_Record set_:
_ _ _ _ _ _ _
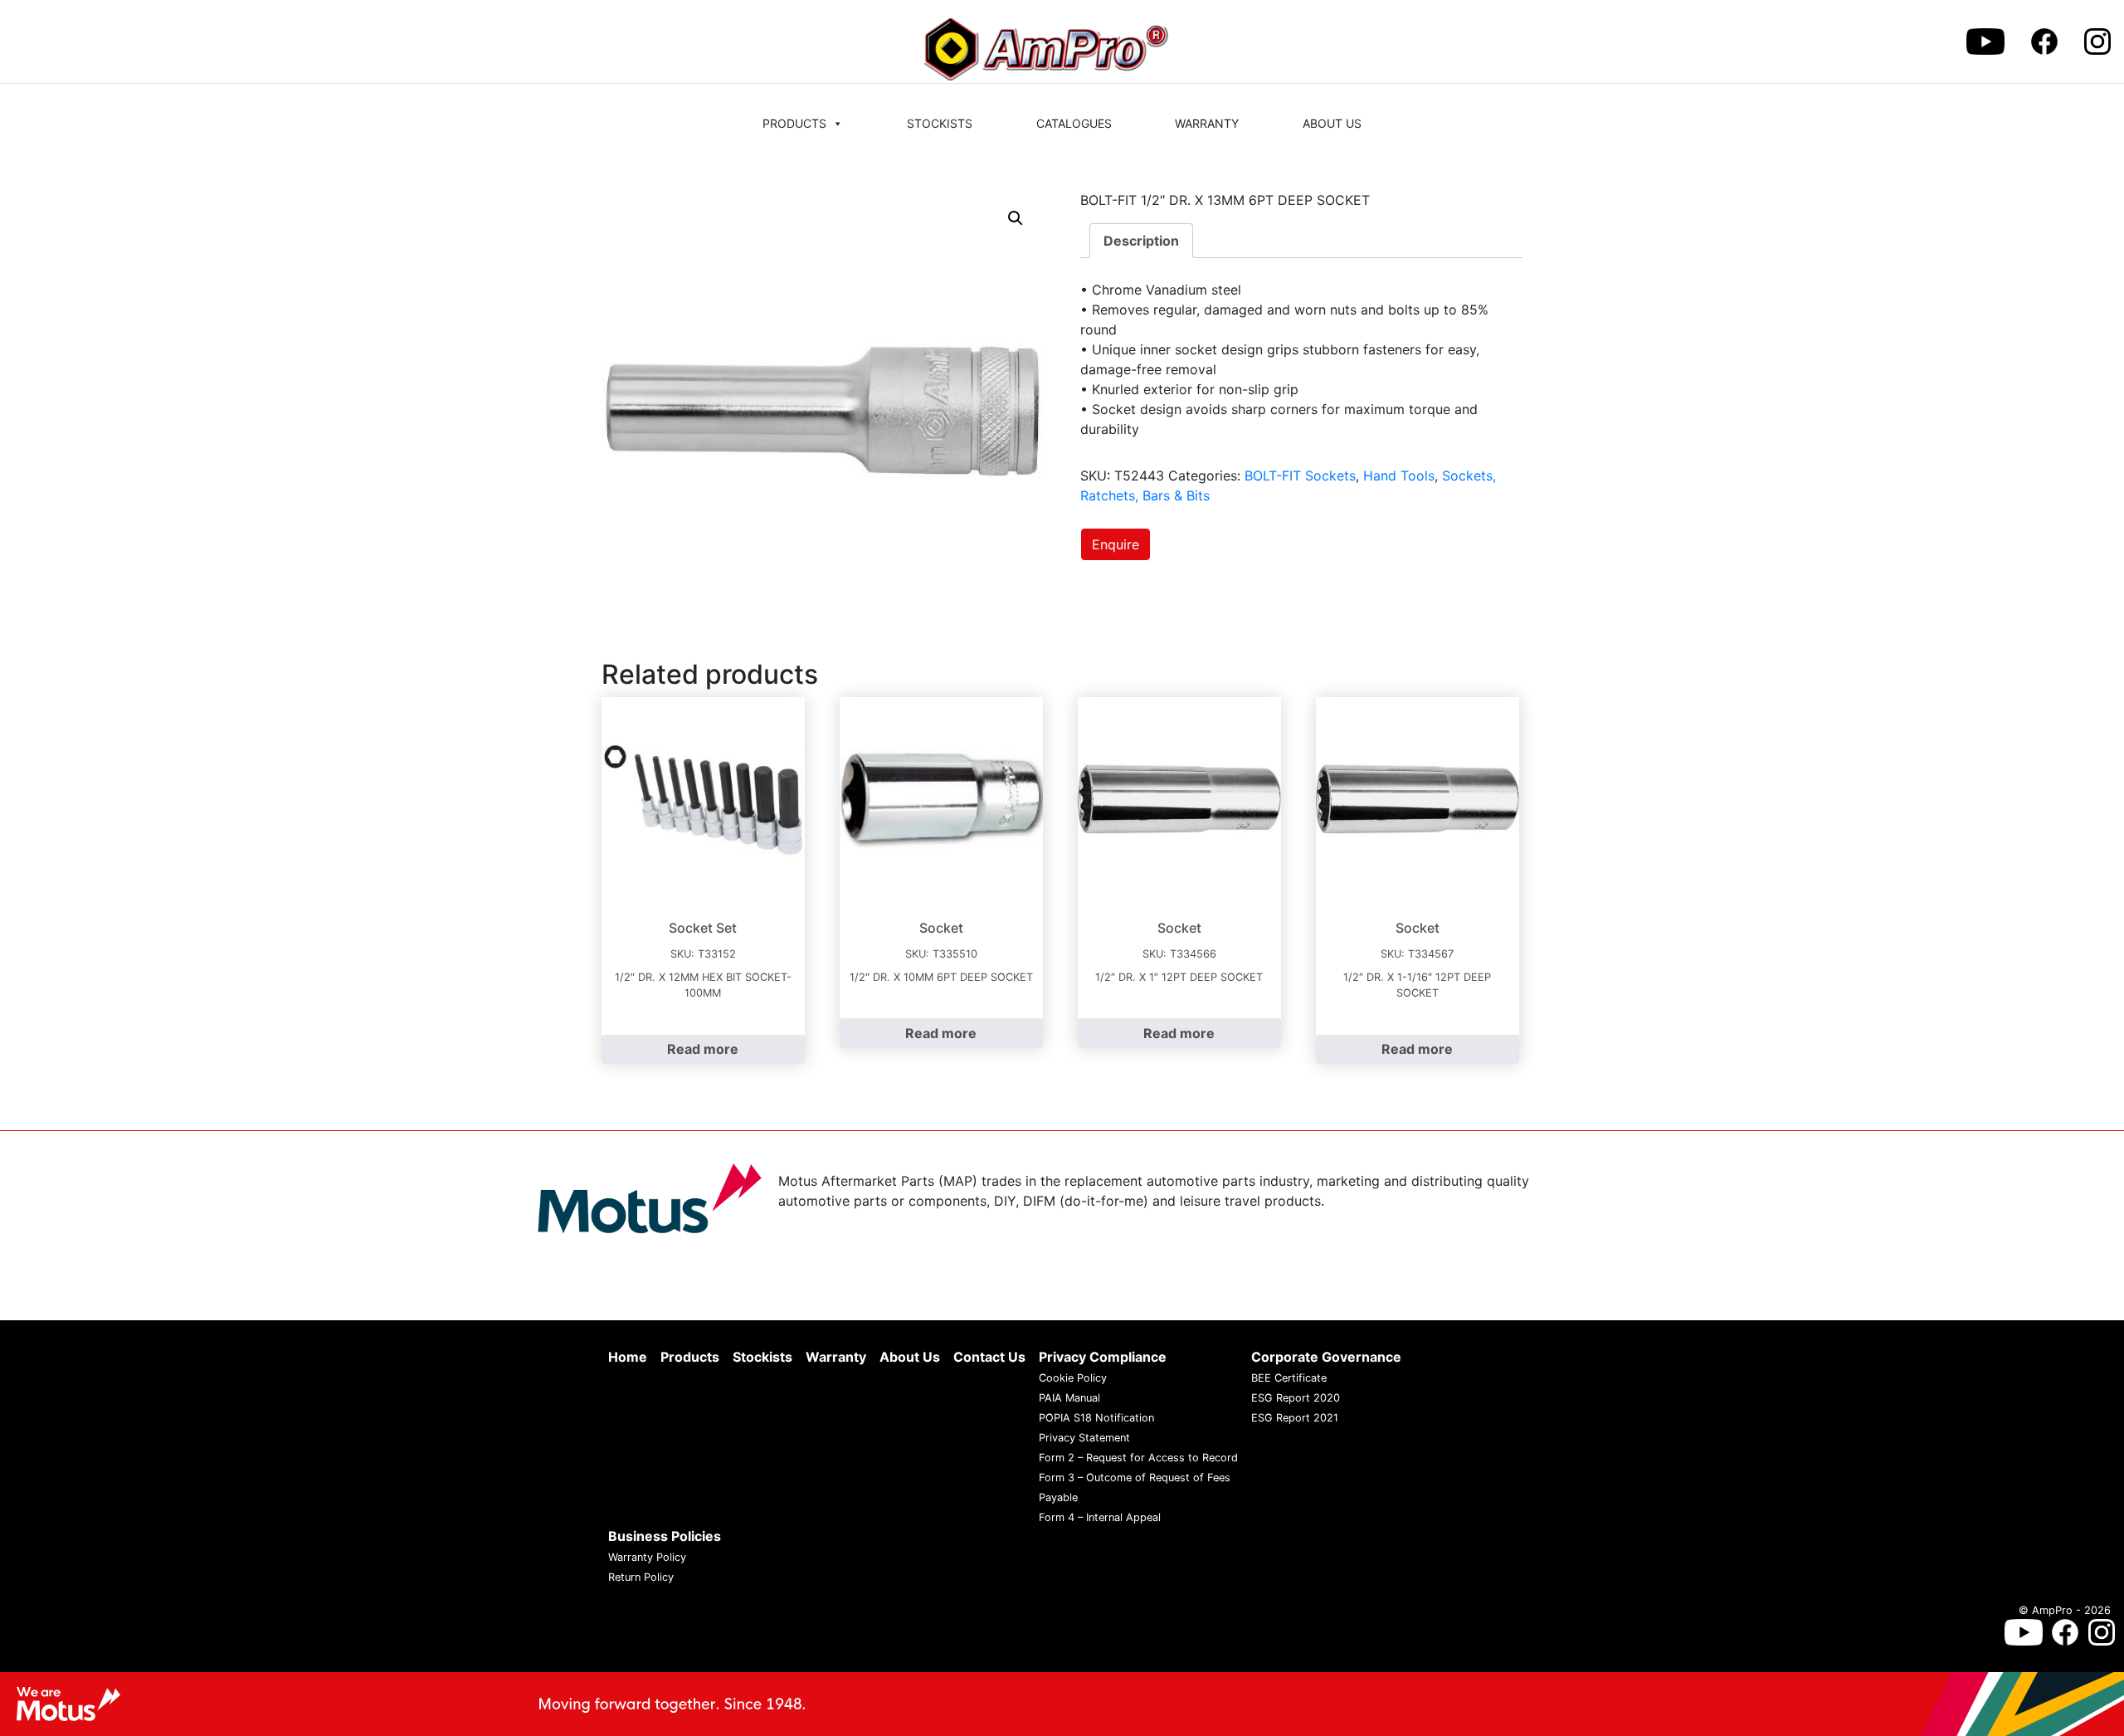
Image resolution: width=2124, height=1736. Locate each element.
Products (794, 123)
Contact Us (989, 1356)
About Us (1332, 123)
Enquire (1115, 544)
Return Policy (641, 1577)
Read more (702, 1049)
_ _ _ _ _ _ _
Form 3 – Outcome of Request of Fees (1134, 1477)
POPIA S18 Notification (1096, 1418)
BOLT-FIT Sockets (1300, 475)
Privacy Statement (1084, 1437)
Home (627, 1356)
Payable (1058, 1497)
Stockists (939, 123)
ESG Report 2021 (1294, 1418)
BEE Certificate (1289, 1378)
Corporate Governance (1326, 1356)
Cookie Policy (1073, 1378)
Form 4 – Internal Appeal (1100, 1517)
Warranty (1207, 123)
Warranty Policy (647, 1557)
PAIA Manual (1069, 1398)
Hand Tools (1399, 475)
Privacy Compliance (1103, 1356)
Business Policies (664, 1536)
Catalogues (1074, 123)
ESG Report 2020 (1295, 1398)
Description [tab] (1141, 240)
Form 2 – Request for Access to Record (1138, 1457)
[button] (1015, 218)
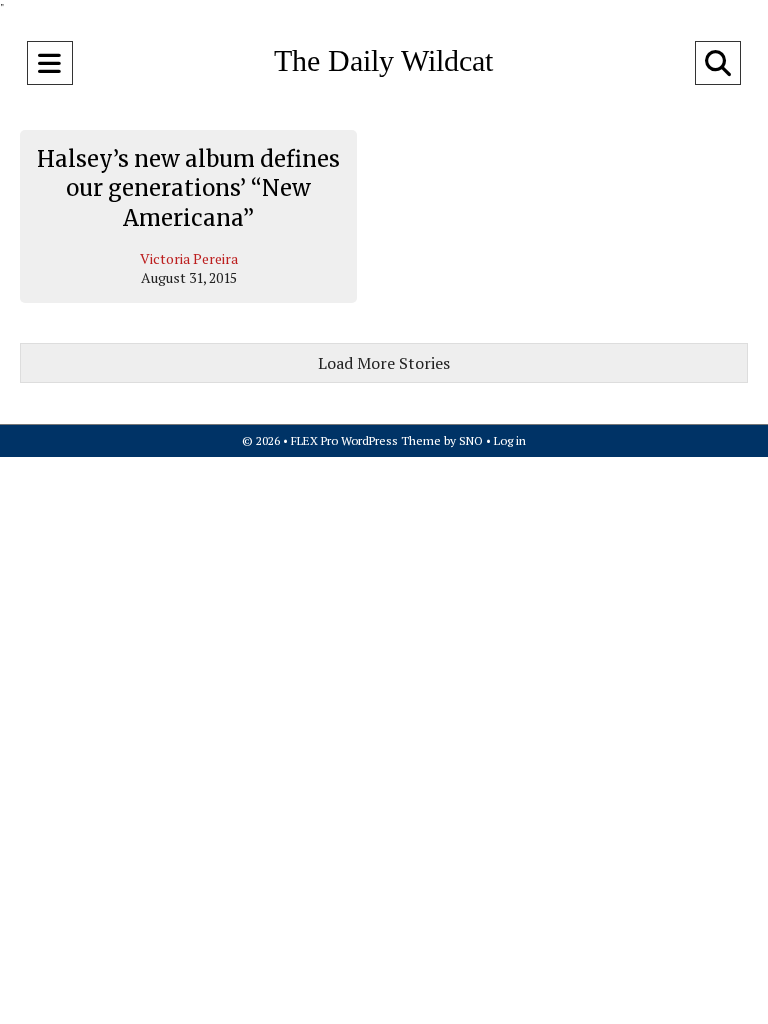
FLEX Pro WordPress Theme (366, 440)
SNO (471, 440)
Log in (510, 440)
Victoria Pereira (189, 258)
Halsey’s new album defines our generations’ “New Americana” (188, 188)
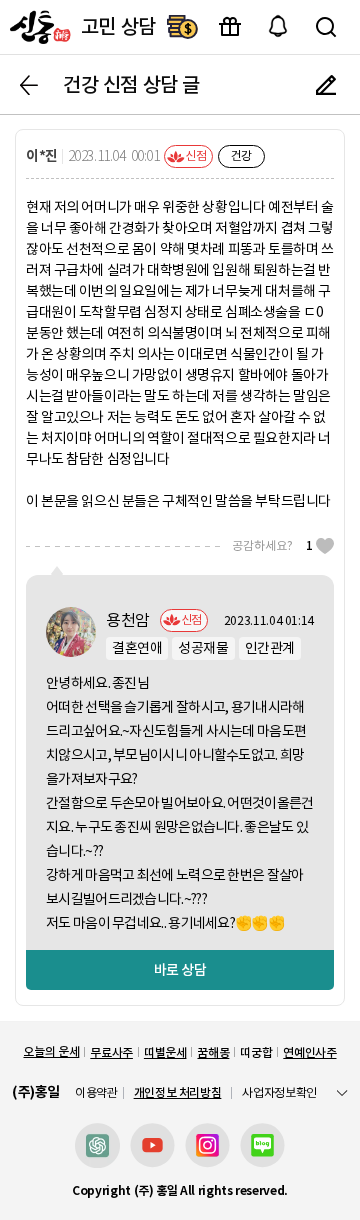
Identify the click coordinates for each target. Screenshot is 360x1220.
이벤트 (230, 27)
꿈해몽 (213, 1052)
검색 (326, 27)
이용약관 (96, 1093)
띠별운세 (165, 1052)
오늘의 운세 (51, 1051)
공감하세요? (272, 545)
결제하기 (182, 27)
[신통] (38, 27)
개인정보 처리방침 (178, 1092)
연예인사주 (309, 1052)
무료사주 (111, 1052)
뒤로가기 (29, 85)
_ _ _ _ _ _ _
_Task to carry out_: Examine the listing and say how many of its lines contain the string "Request". Give the number alone.

_Answer for the task_: 2